5. The oral film formulation of claim 1 , wherein the Maropitant or a salt thereof is solubilized up to 40%.

6. The oral film formulation of claim 1 , wherein the solubilizer is a benzene derivative selected from the group consisting of benzyl alcohol, benzyl acetate, benzaldehyde, and other benzene derivatives.

7. The oral film formulation of claim 1 , wherein the solubilizer is a fatty acid selected from the group consisting of alpha-Linolenic acid, alpha-Linoleic acid, arachidonic acid, palmitoleic acid, gadoleic acid, Caproic acid, heptanoic acid, 11 -Dodecenoic acid, Caprylic acid, Ricinoleic acid and caproleic acid, other fatty acids, and other fatty acids derivatives.

8. The oral film formulation of claim 1 , wherein the solubilizer is selected from the group consisting of a non-volatile excipient, a volatile excipient, and a combination of volatile and non-volatile excipients.

9. The oral film formulation of claim 1 , wherein the solubilizer is a surfactant.

10. The oral film formulation of claim 1 , wherein the solubilizer is a solubility enhancer.

11. The oral film formulation of claim 1 , wherein the solubilizer encompasses oils, including the possibility of essential oils.

12. The oral film formulation of claim 1 , wherein the solubilizer is a pH modulator.

13. The oral film formulation of claim 12, wherein the pH modulator can be either an acid excipient, basic excipient or a buffer excipient.

14. The oral film formulation of claim 1 , having a film surface pH of not more than 9, and preferably not more than 8.5.

15. The oral film formulation of claim 1 , having a film blend mix pH of not more than 10, and preferably not more than 8.5.

16. A method for preparing an oral film comprising the steps of: a. Formulating a film-forming composition, said composition comprising: i. Maropitant or a salt thereof ii. An aqueous phase consisting of water and at least one surfactant iii. at least one viscosity increasing agent/suspending agent, and b. Solubilizing a portion of Maropitant or a salt thereof in a solubilizing system made up of at least one solubilizer. c. Preparing the aqueous phase with at least one surfactant; d. Combine the phases; e. Adding a second amount of Maropitant of a salt thereof; d. Adding a viscosity increasing agent/suspending agent to stabilize the emulsion; e. optionally adding at least one low viscosity solubilizing polymer. f. Optionally, adding one or more acceptable excipients selected from the group consisting of co-surfactants, permeation co-enhancers, flavoring agents, flavor enhancers, sweeteners, colorants, plasticizers, stabilizers, antifoaming agents, antioxidants, preservatives, and other excipients; g. Adding film forming polymers; h. Casting onto a substrate to form a film; i. Drying the film to remove the solvent; and j. Cutting the dried film into individual oral film units.

17. An oral film comprising solubilized API in solubilizer, suspended API, a surfactant system and a viscosity increasing agent/suspending agent, wherein the portion of suspended API exceeds the portion of the API in solubilizer, and wherein the oral film dosage forms delivers up to 80 mg of API or 120 mg of API salt.

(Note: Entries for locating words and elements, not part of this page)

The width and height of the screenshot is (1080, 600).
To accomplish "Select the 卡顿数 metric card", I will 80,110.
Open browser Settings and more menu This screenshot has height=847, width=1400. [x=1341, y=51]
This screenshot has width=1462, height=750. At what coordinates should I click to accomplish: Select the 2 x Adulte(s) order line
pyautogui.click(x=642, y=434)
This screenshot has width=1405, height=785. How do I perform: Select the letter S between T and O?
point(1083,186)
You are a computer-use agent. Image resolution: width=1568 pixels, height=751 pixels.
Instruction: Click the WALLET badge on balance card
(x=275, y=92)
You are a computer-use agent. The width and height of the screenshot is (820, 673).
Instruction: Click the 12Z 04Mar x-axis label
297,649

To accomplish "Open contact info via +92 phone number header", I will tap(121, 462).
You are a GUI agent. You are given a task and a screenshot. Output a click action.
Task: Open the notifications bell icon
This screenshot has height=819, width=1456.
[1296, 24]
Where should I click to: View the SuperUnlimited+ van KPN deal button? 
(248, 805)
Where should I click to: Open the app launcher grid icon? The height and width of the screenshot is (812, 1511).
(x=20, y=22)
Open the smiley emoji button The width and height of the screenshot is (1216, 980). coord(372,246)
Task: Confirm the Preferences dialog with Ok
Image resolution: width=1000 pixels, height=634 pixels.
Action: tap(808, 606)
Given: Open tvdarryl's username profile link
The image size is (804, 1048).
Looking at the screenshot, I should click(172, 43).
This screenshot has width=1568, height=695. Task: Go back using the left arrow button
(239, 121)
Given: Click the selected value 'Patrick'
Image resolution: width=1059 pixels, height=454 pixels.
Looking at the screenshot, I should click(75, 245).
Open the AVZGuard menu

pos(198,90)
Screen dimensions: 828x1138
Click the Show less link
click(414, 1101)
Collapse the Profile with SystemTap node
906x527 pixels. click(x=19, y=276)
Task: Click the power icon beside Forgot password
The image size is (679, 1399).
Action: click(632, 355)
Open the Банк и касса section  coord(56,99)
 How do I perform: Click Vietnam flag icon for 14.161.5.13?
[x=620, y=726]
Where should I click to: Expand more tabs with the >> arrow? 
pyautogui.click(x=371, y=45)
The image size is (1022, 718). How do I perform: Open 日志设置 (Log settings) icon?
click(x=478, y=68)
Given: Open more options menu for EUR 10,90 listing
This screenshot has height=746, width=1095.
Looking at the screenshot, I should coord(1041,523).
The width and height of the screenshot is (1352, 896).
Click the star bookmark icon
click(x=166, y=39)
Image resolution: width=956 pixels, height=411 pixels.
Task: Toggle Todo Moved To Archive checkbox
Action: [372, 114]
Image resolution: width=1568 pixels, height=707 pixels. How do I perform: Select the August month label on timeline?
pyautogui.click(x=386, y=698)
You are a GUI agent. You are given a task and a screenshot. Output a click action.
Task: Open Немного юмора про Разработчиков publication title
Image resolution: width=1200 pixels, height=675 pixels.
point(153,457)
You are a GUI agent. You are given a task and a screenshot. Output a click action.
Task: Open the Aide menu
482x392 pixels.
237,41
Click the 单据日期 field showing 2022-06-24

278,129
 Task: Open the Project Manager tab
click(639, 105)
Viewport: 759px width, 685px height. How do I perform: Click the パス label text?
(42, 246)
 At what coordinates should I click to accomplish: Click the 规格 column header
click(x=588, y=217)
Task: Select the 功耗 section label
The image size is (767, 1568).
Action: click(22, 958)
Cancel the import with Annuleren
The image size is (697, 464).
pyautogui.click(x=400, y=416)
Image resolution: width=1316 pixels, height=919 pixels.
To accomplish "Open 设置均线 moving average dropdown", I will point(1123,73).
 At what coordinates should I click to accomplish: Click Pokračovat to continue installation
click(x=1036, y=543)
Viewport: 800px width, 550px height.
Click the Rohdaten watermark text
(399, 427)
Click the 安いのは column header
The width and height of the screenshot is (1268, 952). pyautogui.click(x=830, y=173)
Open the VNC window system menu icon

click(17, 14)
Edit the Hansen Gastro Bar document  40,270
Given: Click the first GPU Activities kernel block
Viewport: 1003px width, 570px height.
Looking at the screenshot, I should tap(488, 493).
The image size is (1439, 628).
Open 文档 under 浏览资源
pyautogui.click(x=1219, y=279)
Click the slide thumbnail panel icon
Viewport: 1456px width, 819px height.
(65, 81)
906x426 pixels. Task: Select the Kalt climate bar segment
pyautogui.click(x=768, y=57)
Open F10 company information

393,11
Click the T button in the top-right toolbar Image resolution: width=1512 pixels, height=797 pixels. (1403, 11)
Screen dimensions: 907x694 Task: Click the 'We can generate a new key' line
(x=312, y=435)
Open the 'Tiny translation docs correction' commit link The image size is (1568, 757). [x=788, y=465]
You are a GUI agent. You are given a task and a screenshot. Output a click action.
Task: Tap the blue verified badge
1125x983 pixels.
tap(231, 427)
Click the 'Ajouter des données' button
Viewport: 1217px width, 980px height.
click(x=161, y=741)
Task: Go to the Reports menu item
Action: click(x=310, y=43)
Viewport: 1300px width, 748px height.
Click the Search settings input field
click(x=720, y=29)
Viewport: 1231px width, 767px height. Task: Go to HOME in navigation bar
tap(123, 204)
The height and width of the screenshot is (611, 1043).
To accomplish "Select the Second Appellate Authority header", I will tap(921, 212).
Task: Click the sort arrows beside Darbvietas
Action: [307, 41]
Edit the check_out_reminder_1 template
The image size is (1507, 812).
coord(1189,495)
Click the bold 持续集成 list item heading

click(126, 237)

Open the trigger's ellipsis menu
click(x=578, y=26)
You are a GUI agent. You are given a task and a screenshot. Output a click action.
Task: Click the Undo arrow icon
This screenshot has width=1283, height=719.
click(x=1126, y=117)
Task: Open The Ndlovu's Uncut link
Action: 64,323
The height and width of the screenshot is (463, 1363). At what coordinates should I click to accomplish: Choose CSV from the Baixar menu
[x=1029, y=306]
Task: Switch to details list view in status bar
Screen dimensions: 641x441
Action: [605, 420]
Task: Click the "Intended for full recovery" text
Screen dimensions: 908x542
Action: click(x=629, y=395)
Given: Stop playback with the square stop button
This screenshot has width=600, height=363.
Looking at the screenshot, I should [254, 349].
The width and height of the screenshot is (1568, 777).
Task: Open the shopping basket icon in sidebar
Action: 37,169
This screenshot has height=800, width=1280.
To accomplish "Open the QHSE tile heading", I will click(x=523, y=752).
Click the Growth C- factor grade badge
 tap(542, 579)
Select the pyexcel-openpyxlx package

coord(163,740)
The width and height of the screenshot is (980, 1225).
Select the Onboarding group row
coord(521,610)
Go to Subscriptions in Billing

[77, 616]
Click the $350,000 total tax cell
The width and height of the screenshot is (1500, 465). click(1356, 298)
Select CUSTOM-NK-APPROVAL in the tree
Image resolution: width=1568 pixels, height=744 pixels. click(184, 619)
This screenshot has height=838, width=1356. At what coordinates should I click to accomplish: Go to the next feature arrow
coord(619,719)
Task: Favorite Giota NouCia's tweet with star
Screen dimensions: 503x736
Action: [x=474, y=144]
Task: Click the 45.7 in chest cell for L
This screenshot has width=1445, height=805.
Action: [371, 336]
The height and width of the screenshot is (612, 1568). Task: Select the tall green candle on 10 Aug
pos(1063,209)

18. The oral film of claim 17, further comprising one or more acceptable excipients selected from the group consisting of co-surfactants, permeation co-enhancers, flavoring agents, flavor enhancers, sweeteners, colorants, plasticizers, stabilizers, antioxidants, antifoaming agents preservatives, and other excipients.

19. The oral film of claim 17, wherein the solubilizer is selected from the group consisting of a non-volatile excipient, a volatile excipient, and a combination of volatile and non-volatile excipients.

20. The oral film of any one of the previous claims 1-19, wherein the oral film is suitable for use in animals.